=== Items ===

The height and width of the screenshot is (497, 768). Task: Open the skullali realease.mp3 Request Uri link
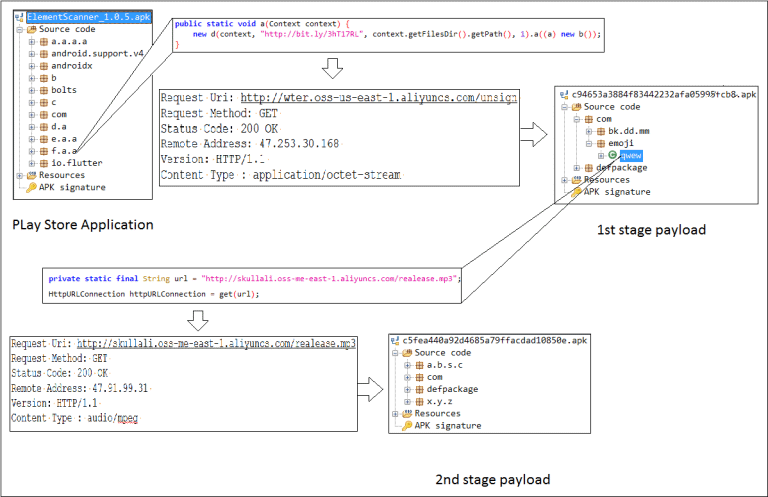tap(216, 344)
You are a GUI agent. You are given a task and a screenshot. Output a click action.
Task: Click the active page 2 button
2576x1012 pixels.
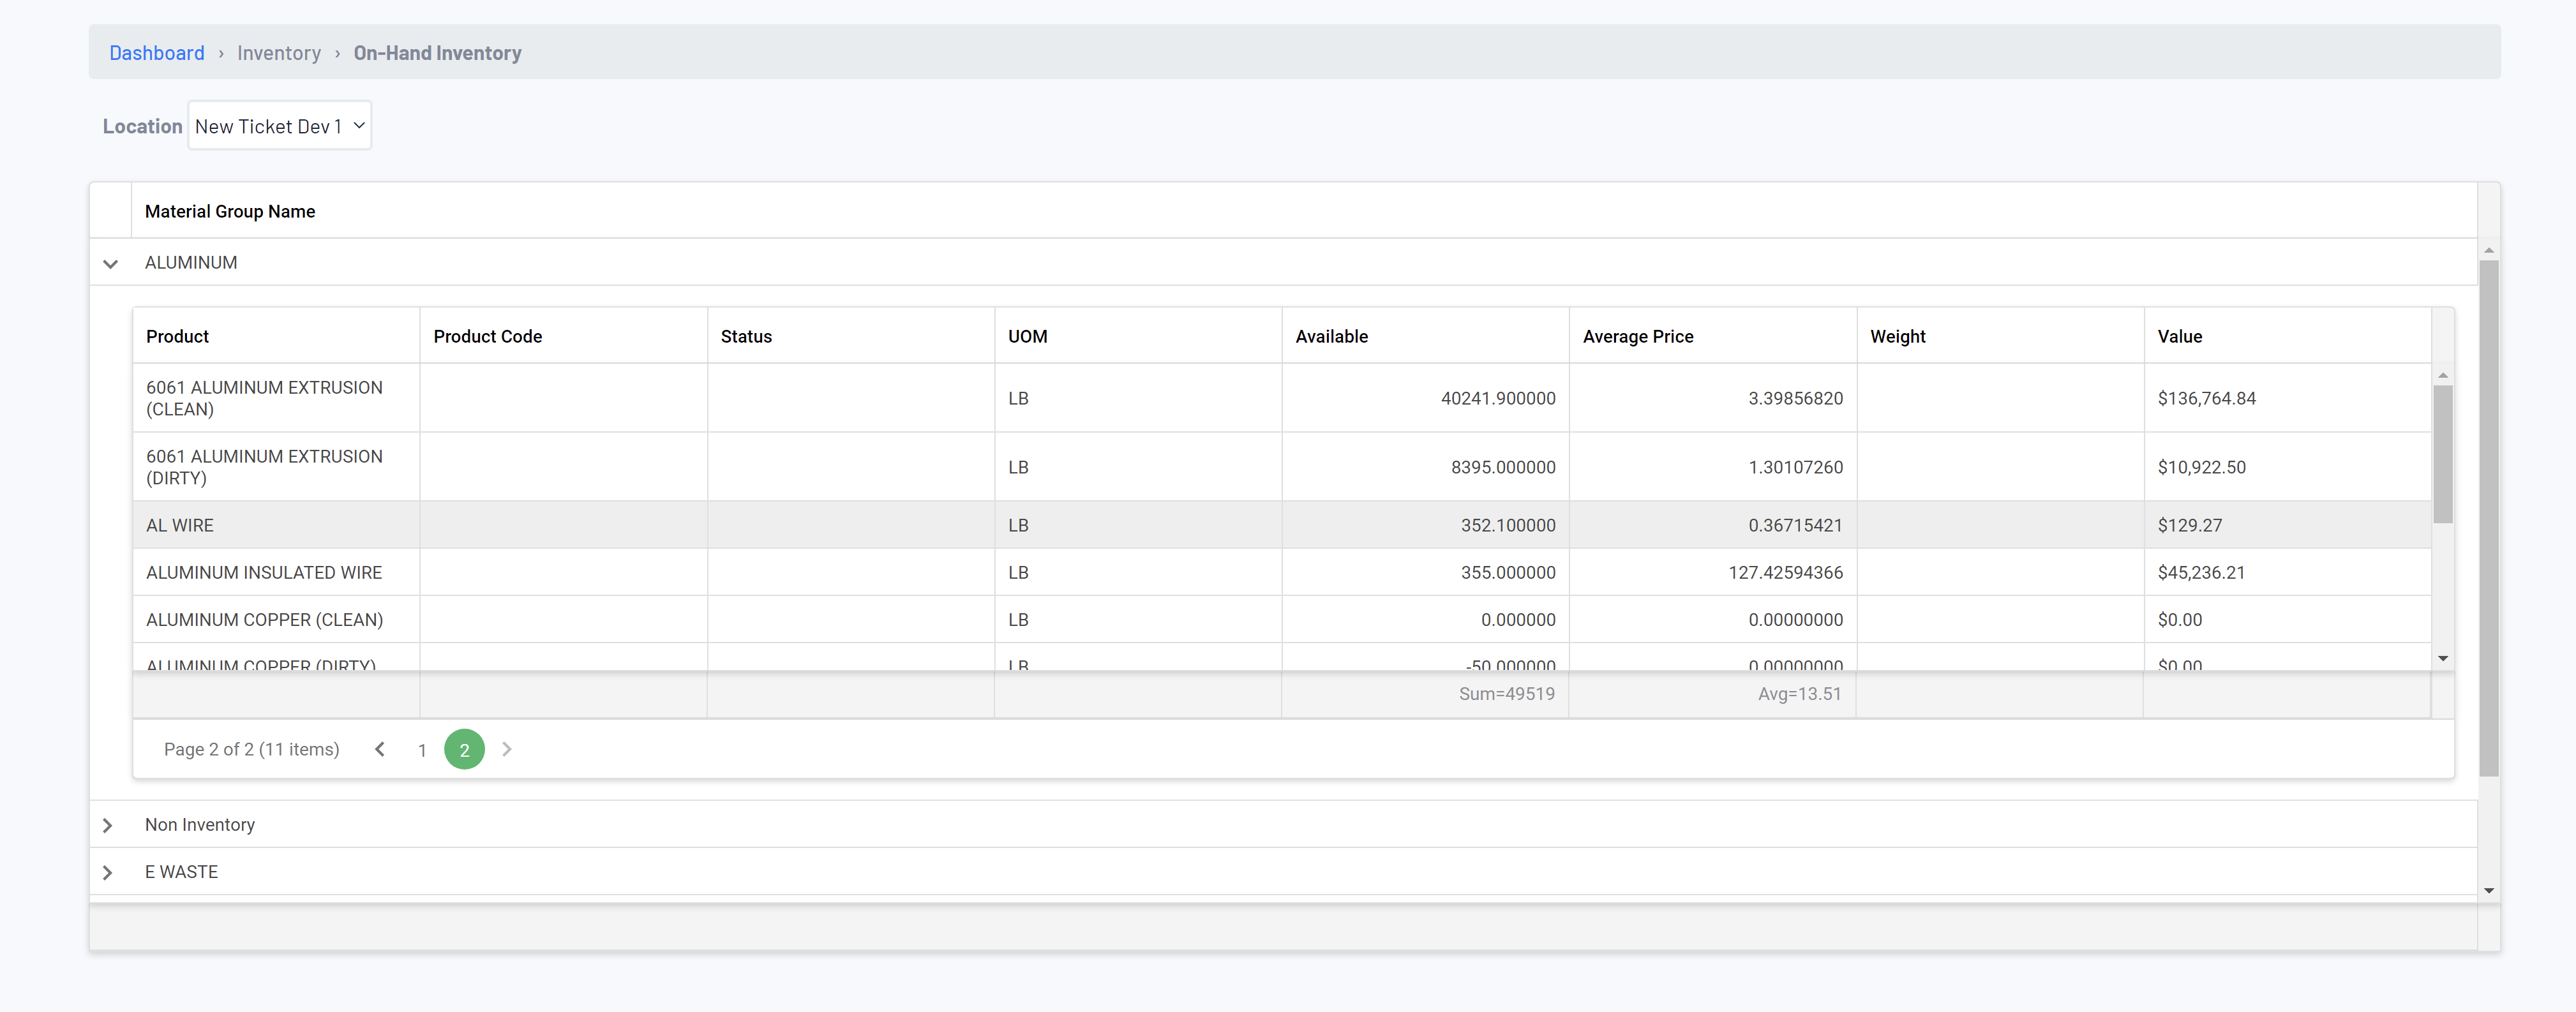point(464,749)
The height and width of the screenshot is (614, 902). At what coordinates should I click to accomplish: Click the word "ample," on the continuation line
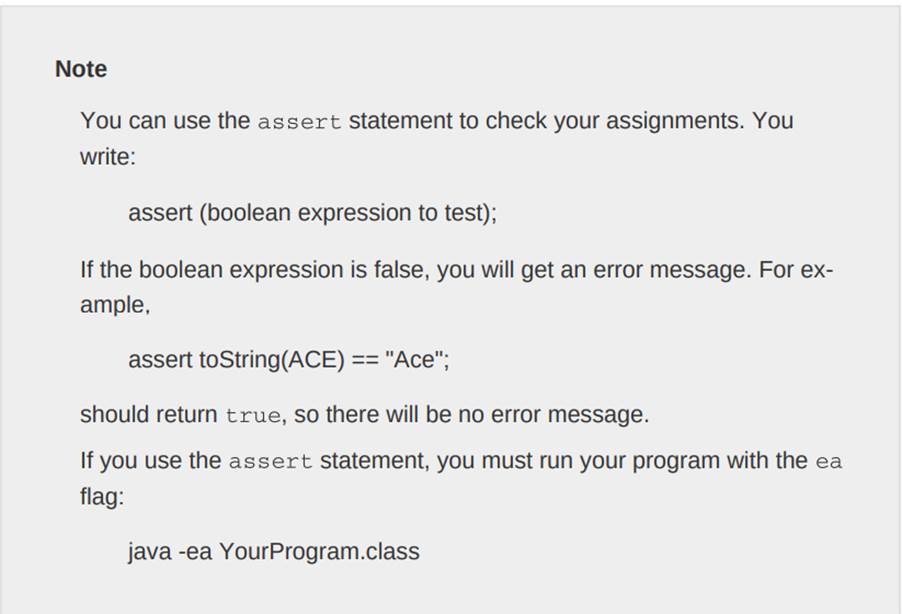[115, 306]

===

» Problem to work on
Rewrite these lines as a numbered list, skipping the blank ones and leaving out the pictures.

» Output for this task
1. The height and width of the screenshot is (497, 768). Task: Open the skullali realease.mp3 Request Uri link
2. tap(216, 344)
3. You are a GUI agent. You are given a task and a screenshot. Output a click action.
4. Task: Click the active page 2 button
5. 2576x1012 pixels.
6. point(464,749)
7. The height and width of the screenshot is (614, 902). At what coordinates should I click to accomplish: Click the word "ample," on the continuation line
8. [115, 306]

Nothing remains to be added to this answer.